Close
De laatste keer
Een nog leeg en mistig parcours om 10u ’s morgens.

De laatste keer

Beste Sven,

Het was de laatste keer. De laatste keer die boomstammen, die ellendig lange trap, die beklimming van de Balenberg, jouw Balenberg, en dan die ene gevaarlijke afdaling waar je ook nog eens je broek scheurde. Het was de laatste keer dat je aan de start stond van jouw Grote Prijs. De laatste keer dat we geen commentaar nodig hadden om te weten waar de renners zich bevonden. Het geroep was overdonderend genoeg, overal waar jij passeerde. Meer dan 12.000 mensen waren naar de Balenberg gekomen, vooral voor jou, het was waanzinnig.

Voor velen is 1 januari een dag van ontkateren, van opnieuw veel eten en van familie.
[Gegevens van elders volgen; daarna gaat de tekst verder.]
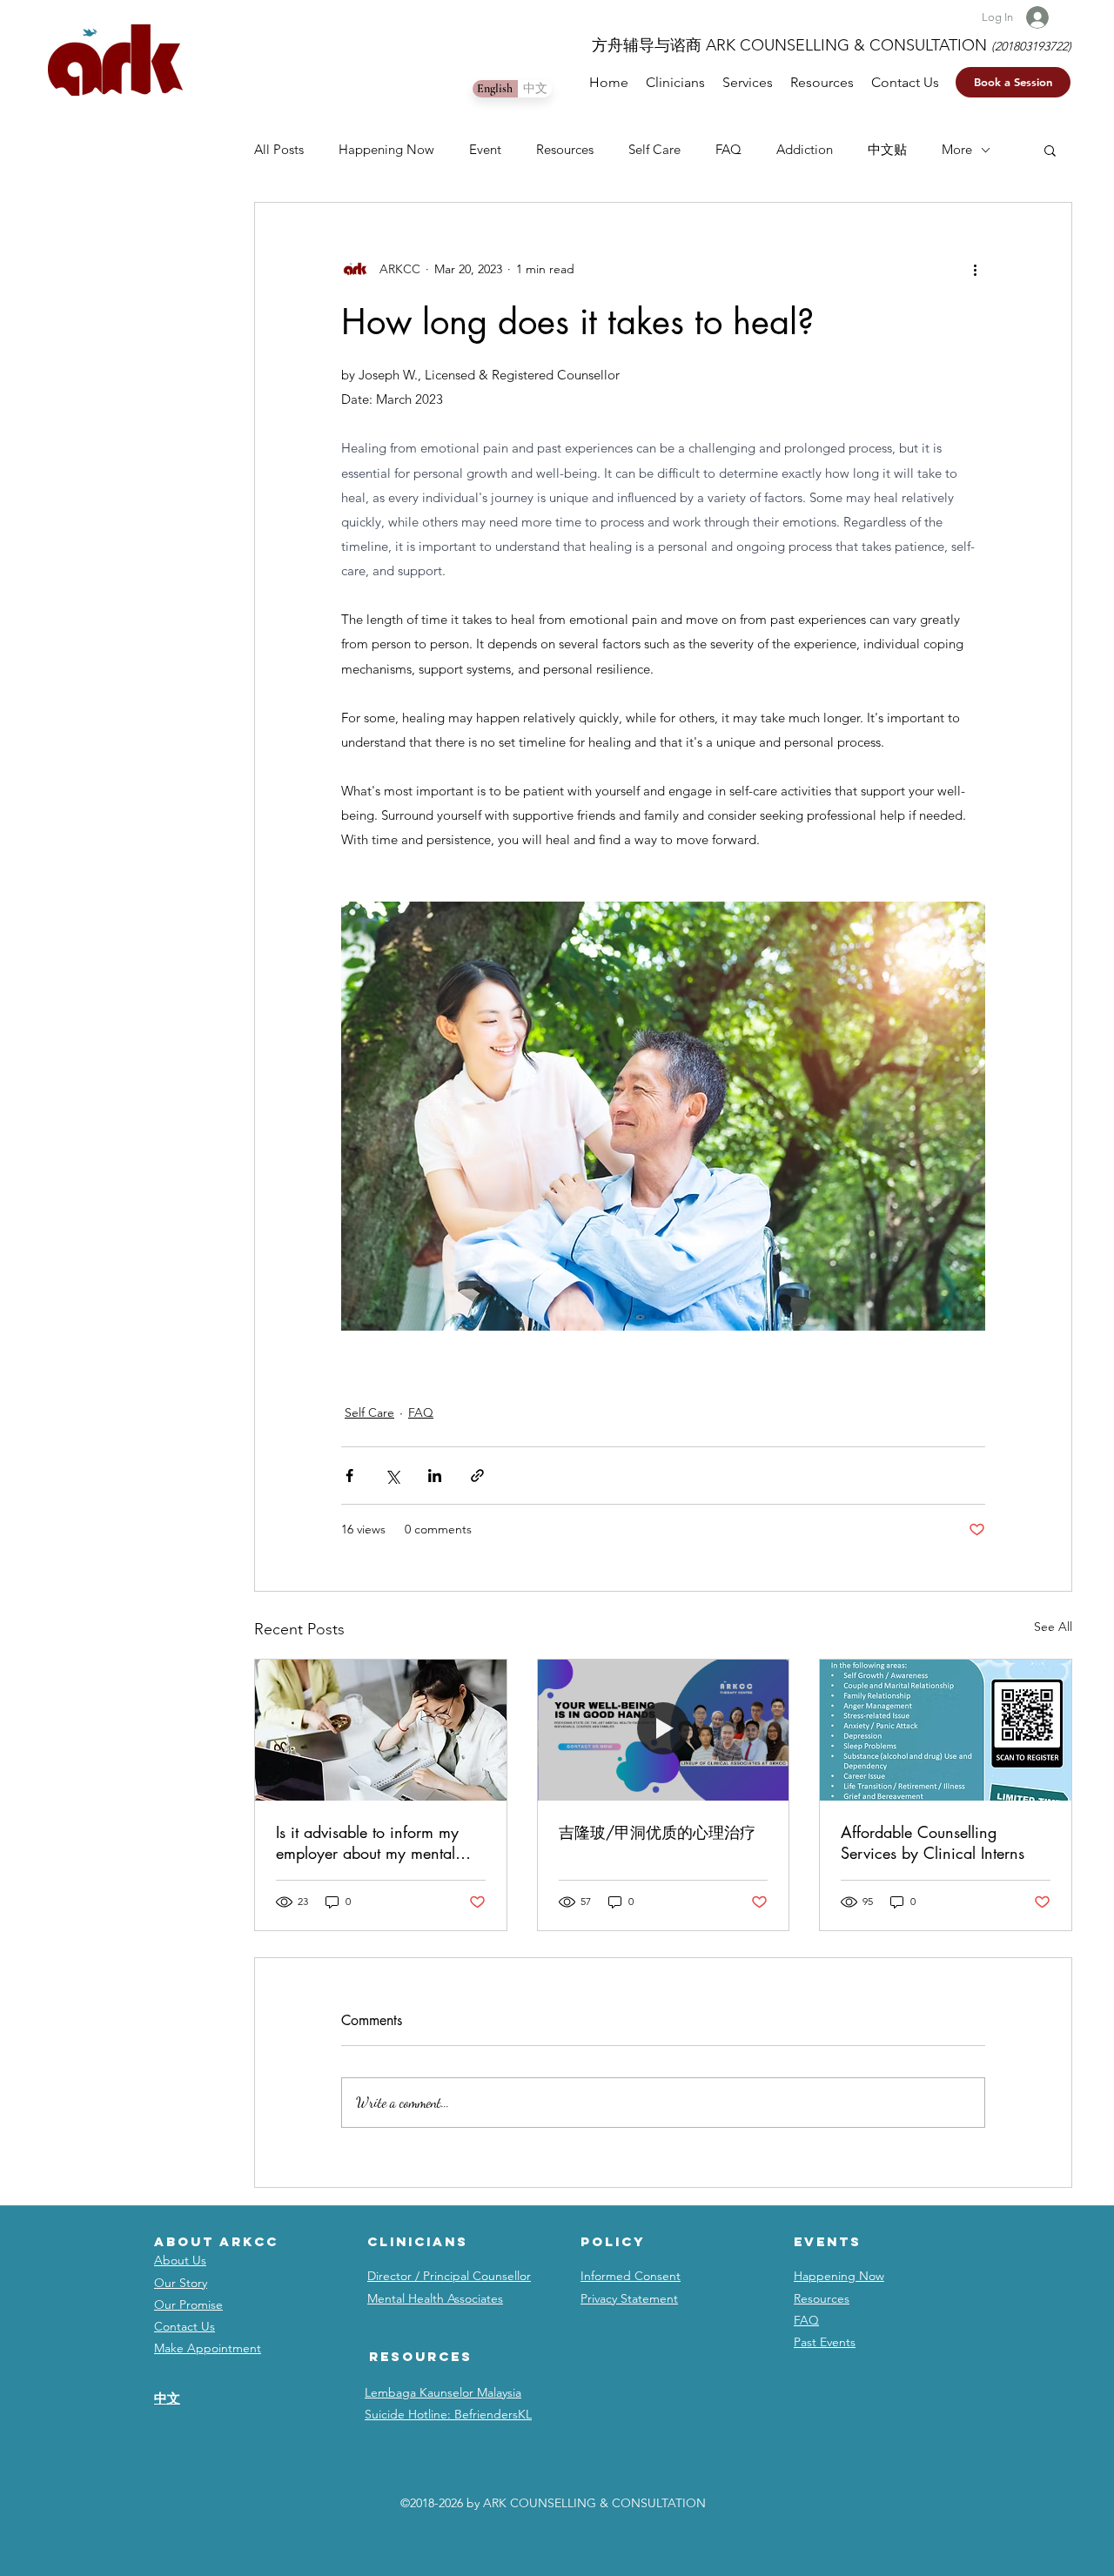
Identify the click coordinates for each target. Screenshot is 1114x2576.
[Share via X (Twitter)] (392, 1475)
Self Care (654, 149)
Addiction (804, 149)
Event (485, 149)
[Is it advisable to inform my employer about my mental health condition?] (381, 1730)
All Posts (279, 149)
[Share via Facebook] (349, 1475)
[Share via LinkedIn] (434, 1475)
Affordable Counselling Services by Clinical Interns (932, 1842)
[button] (1013, 82)
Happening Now (386, 149)
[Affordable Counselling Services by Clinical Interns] (945, 1730)
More (957, 149)
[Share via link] (477, 1475)
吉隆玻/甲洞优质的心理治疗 (657, 1831)
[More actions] (974, 268)
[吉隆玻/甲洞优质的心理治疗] (663, 1730)
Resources (565, 149)
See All (1053, 1626)
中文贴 (887, 149)
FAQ (728, 149)
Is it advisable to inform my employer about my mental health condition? (367, 1842)
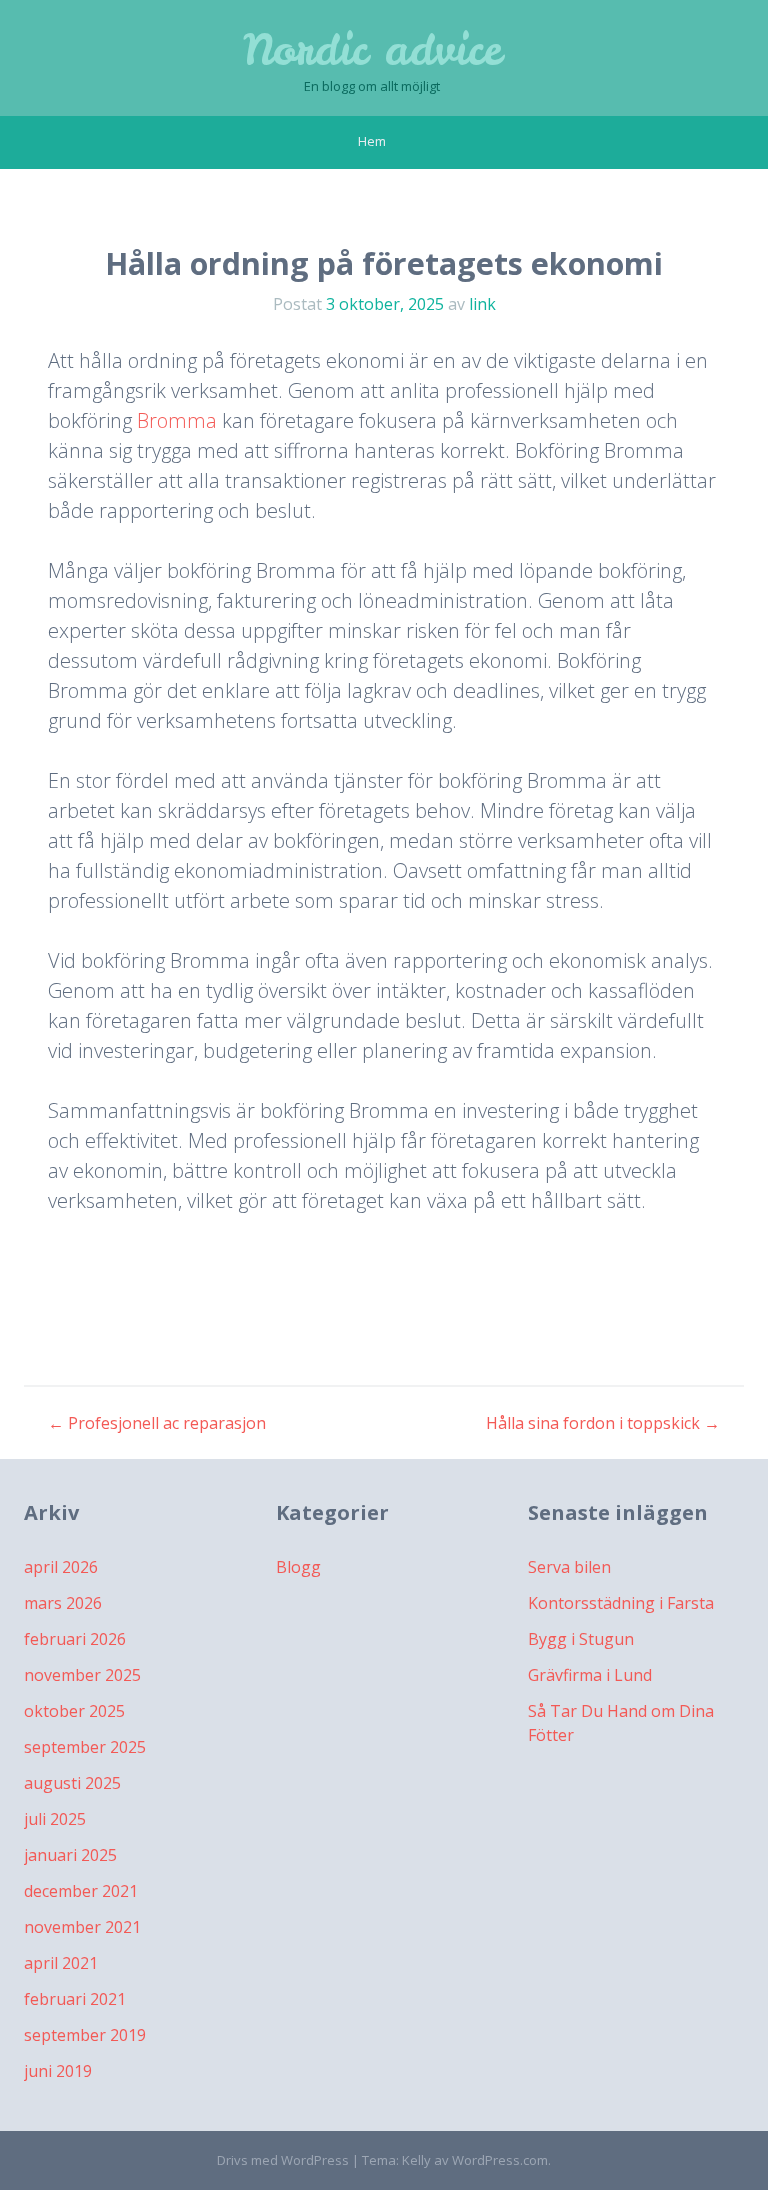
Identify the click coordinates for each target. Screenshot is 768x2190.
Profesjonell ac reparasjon (157, 1423)
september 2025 (85, 1747)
In Baal worden de nieuwjaarswensen traditiegetrouw geuit in de modder en de koude. Ontkatert wordt er nog niet, integendeel. Ik kan me geen andere nieuwjaarsdag voorstellen. Gelukkig is dat ook niet nodig, want er komt een volgende, zonder de kannibaal, maar met alle toppers aan de start en een ploegleider, die er 12 keer won, aan de kant.

Uiteraard won de kroonprins de race, wie houdt hem tegen in de modder? Maar jij werd er tweede en je mocht dat podium op. Je kon je supporters geen mooier nieuwjaarscadeau geven. De massa vierde je tweede plaats als een overwinning en scandeerde merci Svenneke. Had jij ook zo’n kippenvel?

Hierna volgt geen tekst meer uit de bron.